I know it starts with the conjugated form of dedicare, [dedico], but can't get past that part.


----------



## Jana337

Wrong forum, my friend.  Do you want it in Spanish or Italian? I will move it the thread for you.

Jana


----------



## J. Harvey88

Oh! I'm so sorry, I forgot to specify the language. The language I desire is Latin, which doesn't have a forum so I put it in this forum.


----------



## Jana337

Oh, I didn't think of Latin. I renamed the thread. 

Jana


----------



## J. Harvey88

Thanks! I'll be more clear in the title = I wasn't thinking when I typed it.


----------



## Whodunit

J. Harvey88 said:
			
		

> "I dedicate this journal/book to my mother who should use it to commence the writing of her long-awaited book"


 
I'll give it a try. 

*Prosequor hoc libro matrem meam utiendi causa incipere scriptione de libro suo diu manso.*

Hints:

"prosequor" is the 1st sg present form of "prosequi". I chose this word, because "dedicare" seems to have a slight different connotation.
"utiendi" is the gerund form of "uti". I hope the "i" in "ut*i*endi" is correct. "cause utiendi" means "in order to use".
"scriptione" is the ablativus instrumentalis of "scriptio" and means "with (the) writing".
"manso" is the declined past participle of "manere" to imply the attributive particple.
Hope it helps.


----------



## Brazilian dude

Hanc ephemeridem mitto matri meae quae utiatur ad initium scriptionis ejus diu exspectati libri.

Brazilian dude


----------



## Whodunit

Brazilian dude said:
			
		

> Hanc ephemeridem mitto matri meae quae utiatur ad initium scriptionis ejus diu exspectati libri.
> 
> Brazilian dude


 
Ok, here's my commentary. 

I agree that "ephemeris" is not a bad translation! 

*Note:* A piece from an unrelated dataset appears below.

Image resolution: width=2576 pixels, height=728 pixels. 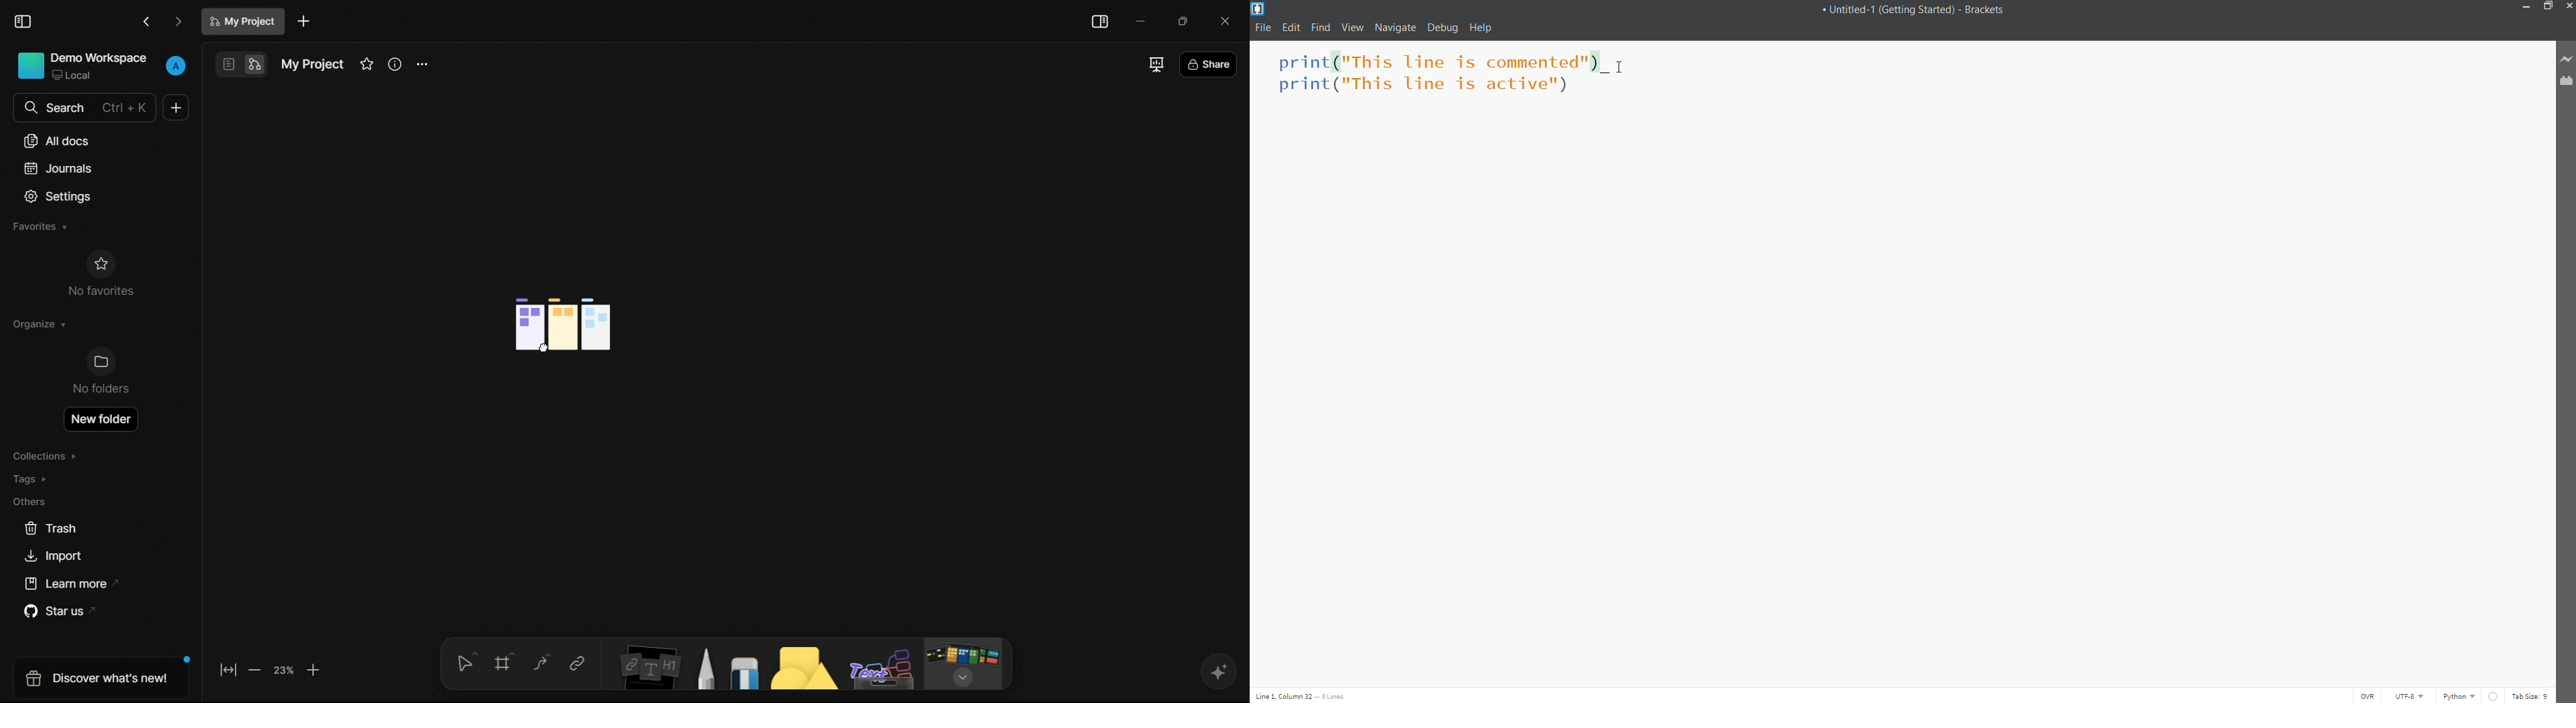 I want to click on zoom in, so click(x=314, y=669).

However, I'm not sure about "mittere". I can mean "dedicate" in rare contexts, therefore I'd suggest "prosequi". Furtheremore, I'm not sure if the contruction "quae utator (there must have been a typo in this word)" does work, and if the gentive contruction "initium scriptionis" is preferable. ANd why did you write "eius" (there's no j in Latin)? Isn't it quite superflous?


----------



## Brazilian dude

All my choices were conscious and the j I used is because that's the way I was taught.  Whether you spell it with a j or an i is immaterial.

Brazilian dude


----------



## J. Harvey88

My Harper Collins dictionary says that mittere can mean 'to bestow' a gift....


----------



## J. Harvey88

One of my friends said this:

Ad matrem mea hanc ephemeris dedico, ut incipere librum diu expectum utator.

I kind of like this one...


----------



## Whodunit

J. Harvey88 said:
			
		

> One of my friends said this:
> 
> Ad matrem mea hanc ephemeris dedico, ut incipere librum diu expectum utator.
> 
> I kind of like this one...


 
"expectum" does not exist in Latin as an adjective. You seem to mean "exspectatum".

I'd left out "ad" before "matrem mea", because this is already in the accusative. And as I said, I don't know if "dedicere" fits well here, but I wouldn't use it.


----------



## J. Harvey88

My dictionary says that dedicare means to dedicate...

And both exspectum and exspectatum are correct; simply in different time periods. Exspectum was a mediaeval contraction.

I simply forgot to put the 's' in exspectum. A typo.

The use of Ad improves readability by clarifying it.


----------



## Brazilian dude

I'm sorry, J.Harvey88, but your friend's Latin is totally wrong.  He's got all cases mixed up.

Brazilian dude


----------



## J. Harvey88

What's wrong about it?


----------



## kamome

matri ephemerida hanc dicatam, ut suum diutissime at cupidissime scribendi procrastinatum librum incipiet​


----------



## Whodunit

Okay, here's my correction:



			
				J. Harvey88 said:
			
		

> One of my friends said this:
> 
> Ad *Hanc* matr*i* mea*e* ephemeri*da* dedico, ut in*itie* libr*i* diu ex*s*pect*ati* utator.
> 
> I kind of like this one...


 
That's how I'd change it. Nevertheless, it still looks strange. I wasn't sure about "utator incipere", so I used the ablative of the noun "initium".

By the way, I just found that the singular accusative form of "ephemeris" (and other foreign words) is "ephemerida".


----------



## kamome

thanks to whodunit - it was a typo, my fault, and suddenly corrected to EPHEMERIDA - our friend is as usual right...I'd like to underline instead (being I myself one of the "native latins" in this thread) that if you all consider an absolute need to add something like "make use of", whodunit's suggestion UTIATUR is (and imho/to my ear sounds) far better than the following UTATOR options.​


----------



## Brazilian dude

Ephemerida is indeed possible, but only if you follow the Greek declension.  I like the Latin one far better, though.

Brazilian dude


----------